Did you know that cell phone radio frequency (RF) exposure causes cancer? It doesn’t. The Federal Communications Commission has concluded there’s “no scientific evidence” linking “wireless device uses and cancer or other illnesses.” Despite the FCC’s scientific findings, however, the city of Berkeley, California, requires every cell phone realtor provide a notice informing customers that, if they carry cell phones in a “pants or shirt pocket or tucked into a bra” when the phone is on and connected, they “may exceed the federal guidelines for exposure to RF radiation.”
That statement is technically true; “may” just means something is possible, not necessarily likely. Phones may exceed federal guidelines; likewise, phones may spontaneously combust. What Berkeley says is technically correct, just misleading (the unexplained acronym also sounds scary). CTIA, the wireless industry’s trade group, sued Berkeley for compelling speech in violation of the First Amendment.
The right to speak necessarily entails the right to remain silent. This principle ensures the freedom of conscience and prevents citizens from being conscripted to serve as unwilling bullhorns for government communications. Likewise, it is a foundational principle of the First Amendment that content‐based restrictions of speech must survive the strictest scrutiny — meaning the government needs a really good reason and can’t achieve its goal any other way.
But the Supreme Court has ruled that regulations of “commercial speech” need not meet the same rigorous standards of review as other types of speech. The Court created this narrow exception in Zauderer v. Office of Disciplinary Counsel of Supreme Court of Ohio (1985). The Zauderer test applies lesser standards for mandatory disclosures, when the speech is “purely factual and uncontroversial information” and when the disclosure is not “unduly burdensome” and “reasonably related to the State’s interest in preventing deception of consumers.”

Raw data —
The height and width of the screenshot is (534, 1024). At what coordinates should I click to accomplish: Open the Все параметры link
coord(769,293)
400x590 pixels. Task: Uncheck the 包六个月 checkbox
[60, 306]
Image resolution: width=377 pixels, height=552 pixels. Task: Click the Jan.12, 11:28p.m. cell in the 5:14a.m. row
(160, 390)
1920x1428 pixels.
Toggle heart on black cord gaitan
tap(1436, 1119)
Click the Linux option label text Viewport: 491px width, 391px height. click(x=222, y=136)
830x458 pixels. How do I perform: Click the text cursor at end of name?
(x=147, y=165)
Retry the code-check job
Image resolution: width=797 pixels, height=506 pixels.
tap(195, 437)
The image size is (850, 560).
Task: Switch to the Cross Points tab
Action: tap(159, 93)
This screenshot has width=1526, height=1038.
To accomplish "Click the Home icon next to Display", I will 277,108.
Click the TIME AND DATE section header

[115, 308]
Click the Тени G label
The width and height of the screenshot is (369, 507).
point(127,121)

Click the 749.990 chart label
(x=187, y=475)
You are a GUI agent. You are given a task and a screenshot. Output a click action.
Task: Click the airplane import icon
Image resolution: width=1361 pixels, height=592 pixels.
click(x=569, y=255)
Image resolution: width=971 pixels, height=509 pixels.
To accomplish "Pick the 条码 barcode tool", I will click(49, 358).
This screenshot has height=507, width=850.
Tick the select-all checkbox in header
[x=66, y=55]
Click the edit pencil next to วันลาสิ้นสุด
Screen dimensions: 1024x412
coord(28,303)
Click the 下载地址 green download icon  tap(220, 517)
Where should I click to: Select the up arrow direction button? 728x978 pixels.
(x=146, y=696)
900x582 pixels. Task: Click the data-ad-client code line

What to do —
Rewrite the text about Berkeley's cell phone notice starting at "That statement is" and ending at "the First Amendment.", swapping "misleading" for "deceptive". You can ignore the entries.

Answer section —
That statement is technically true; “may” just means something is possible, not necessarily likely. Phones may exceed federal guidelines; likewise, phones may spontaneously combust. What Berkeley says is technically correct, just deceptive (the unexplained acronym also sounds scary). CTIA, the wireless industry’s trade group, sued Berkeley for compelling speech in violation of the First Amendment.